Что за бред? Яме в земле все равно, есть у тебя телефон или нет, – как все равно это маньяку, или волку, или урагану, или падающему дереву.
Между тем девочки рассказали про кровавые надписи и спросили про вещи. Я не стала говорить, что они снова на месте. Мне было слишком интересно, как отреагирует Инкен. Она была искренне удивлена. Я прекрасно знаю, как выглядит неискреннее удивление. Многие в такой ситуации брови хмурят, а не поднимают. Моя мать – лучшая плохая актриса, какую я только знаю. По ней прекрасно можно изучать неестественную мимику.
Инкен сказала:
– Что? Исчезли? – и снова засмеялась. Она развела руками и стала размахивать ими вправо-влево, как опахалами. – Я не могу сказать вам, где вещи. К сожалению, к большому сожалению. Значит, это будет наше первое приключение здесь. Спорю, это дело рук Мимико. – Опахала снова превратились в руки. – А эти надписи кровью, – отмахнулась она, – они уже много лет здесь. Это местные идиоты.
– Нет, там свежая кровь. Целая лужа! – Антония была очень взволнована. – И надписи тоже. Совсем свежие. Сто процентов!

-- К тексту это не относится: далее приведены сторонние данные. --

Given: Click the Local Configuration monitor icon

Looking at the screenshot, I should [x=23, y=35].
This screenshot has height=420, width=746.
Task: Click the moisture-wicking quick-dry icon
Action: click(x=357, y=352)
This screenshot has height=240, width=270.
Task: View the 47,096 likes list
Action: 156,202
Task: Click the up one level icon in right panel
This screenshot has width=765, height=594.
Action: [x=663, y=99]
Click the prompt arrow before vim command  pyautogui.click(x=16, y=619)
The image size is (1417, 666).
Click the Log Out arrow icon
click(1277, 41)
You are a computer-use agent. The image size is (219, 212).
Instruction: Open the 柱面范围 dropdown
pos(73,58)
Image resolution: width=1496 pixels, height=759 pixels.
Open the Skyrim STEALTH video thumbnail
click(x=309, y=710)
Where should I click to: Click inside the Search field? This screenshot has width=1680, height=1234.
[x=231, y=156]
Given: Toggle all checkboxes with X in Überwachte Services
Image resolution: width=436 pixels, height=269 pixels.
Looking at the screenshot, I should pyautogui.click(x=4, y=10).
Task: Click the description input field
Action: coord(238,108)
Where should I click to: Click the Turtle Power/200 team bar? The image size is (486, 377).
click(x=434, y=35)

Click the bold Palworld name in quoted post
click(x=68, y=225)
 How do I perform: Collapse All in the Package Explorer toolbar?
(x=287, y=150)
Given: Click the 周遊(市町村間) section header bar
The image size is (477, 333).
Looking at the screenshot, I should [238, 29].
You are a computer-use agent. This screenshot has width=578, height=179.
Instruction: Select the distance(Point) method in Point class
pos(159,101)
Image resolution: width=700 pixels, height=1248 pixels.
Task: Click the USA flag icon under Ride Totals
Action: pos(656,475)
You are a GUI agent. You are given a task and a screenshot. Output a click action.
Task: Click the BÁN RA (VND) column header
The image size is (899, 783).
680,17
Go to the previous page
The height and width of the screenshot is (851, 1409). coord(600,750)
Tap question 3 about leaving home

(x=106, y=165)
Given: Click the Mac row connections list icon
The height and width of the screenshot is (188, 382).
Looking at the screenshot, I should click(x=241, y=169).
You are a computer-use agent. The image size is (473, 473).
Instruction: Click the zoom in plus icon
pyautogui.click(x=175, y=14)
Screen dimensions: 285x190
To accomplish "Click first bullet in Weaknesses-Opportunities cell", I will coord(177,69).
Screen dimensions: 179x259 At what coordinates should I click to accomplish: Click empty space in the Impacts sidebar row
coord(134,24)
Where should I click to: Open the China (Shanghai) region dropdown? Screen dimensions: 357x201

Инкен оскалила зубы и сказала, что это, наверное, кто-то позволил себе пошутить. На Бруно такое вполне похоже. Он якобы странный малый.
Она сказала это так, словно Бруно иногда, как ребенок, показывает пять пальцев и говорит, что ему уже три года. «Странный малый» ассоциировалось у меня в первую очередь с медведем в кухонном фартуке.
– Мы потом пойдем и все посмотрим, девочки! Но сначала у нас прием пищи. И еще надо заняться знакомством – нужно же нам друг другу представиться. – Она кивнула, обращаясь ко всем. – Я – Инкен. Живу в Кранфельде, под Берлином. Мне тридцать шесть лет. Мои увлечения – коллекционирование, кошки и природа. Я здесь, чтобы показать вам, как выживать в условиях, когда можно полагаться только на свои силы. Кто следующий? – она сунула в рот мини-булочку и стала ждать.
Ни от чего не краснеешь так, как от подобных представлений. Сейчас все снова станут смеяться и называть меня маяком.
Рядом со мной щелкнула пальцами Рика.
– Я – Фредерика Бурмайстер, из Берлина. Моабит[2], – она подняла кулак. И улыбнулась. – Я играю в группе на гитаре, – снова кулак. – Называется «Спокойно! Это ограбление!». Мы делаем такой панк-ска-регги-гранж. Моя мать работает на телевидении и хочет попытаться привести нас на какое-нибудь шоу. В нашей группе на фейсбуке уже двести три подписчика. Когда вернемся домой, – тут она потыкала пальцем в воздухе, – не забудьте нажать «мне нравится». «Спокойно! Это ограбление!» – Тут она еще что-то вспомнила: – Сайт у нас тоже есть.